A JUnit trick for ensuring SOLID design

Last week I had the chance to attend Jason Gorman’s workshop on SOLID, a set of principles for good object-oriented design. If you want to find out whether your code conforms to one of these five principles (the L, specifically) then there is a nifty trick for testing it easily, and I think it’s worth sharing.

The L in SOLID stands for Liskov Substitution Principle.

What is the Liskov Substitution Principle?

At the risk of paraphrasing Wikipedia it states that if a class S is a subtype of T then objects of type T may be replaced with objects of type S (i.e., objects of type S may be substituted for objects of type T), without altering any of the desirable properties of that program. Or to put it simply, your subclasses should retain all the properties of their parent classes.

In Java the clue is in the name – the keyword for subclassing is extends. A subclass should ideally add extra properties but not diverge from the behaviour of the parent class by overriding methods. If the subclass behaves in a significantly different way to the parent class when presented with the same input then that might indicate that it shouldn’t really be a subclass at all.

(Disclaimer: like most design principles this is a general rule of thumb and does not apply in every case)

So how do you test it?

Here’s a simple project with a class that represents a horse (the original example used bank accounts but horses are more interesting) and an associated unit test class:

Example project
Example project

And here is the code for the test class:

Unit tests for the Horse class
Unit tests for the Horse class

The key point to notice about this test class is that it includes a factory method getHorse() which returns an instance of the class to test. The factory method is protected rather than private for reasons that will become obvious.

When you run the tests they all pass.

Test report for the Horse class
Test report for the Horse class

Now imagine that you extend this project with a class RaceHorse which is a subclass of Horse. The new class might include some extra methods specific to racing, for example getting the number of races won, but it’s still a horse and should retain all the behaviour of the parent class.

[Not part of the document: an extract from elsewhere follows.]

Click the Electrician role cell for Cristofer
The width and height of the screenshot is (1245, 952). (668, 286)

In other words it should be Liskov substitutable.

The project now looks like this:

Expanded project
Expanded project


We will need a test for the extra functionality provided by the RaceHorse class. Here is the code listing:

Tests for the new class
Tests for the new class

The trick that makes this technique work is to make RaceHorseTest extend HorseTest, and override the factory method to return an instance of the subclass RaceHorse rather than Horse. Here’s what happens when you run the tests:

New test report
New test report

As you can see JUnit has run not just the new test for RaceHorse but all of the tests defined in the parent test class as well. This is basically a free safety net, if all the tests pass then you have a good indicator that your subclass is Liskov substitutable with the parent.

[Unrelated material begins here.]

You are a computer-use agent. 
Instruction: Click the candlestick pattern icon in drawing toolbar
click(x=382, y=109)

The nice thing about this is that before you write a single line of code in RaceHorse you already have a comprehensive set of tests for it, which is a confidence boost for when you start implementing the new functionality. Another cool thing about this technique is that the substitutability safety net automatically grows as you change the base class – if you add new tests for the base class they will also be run against the subclass with no effort required on your part.

If only guaranteeing conformity with the rest of the design principles was this easy!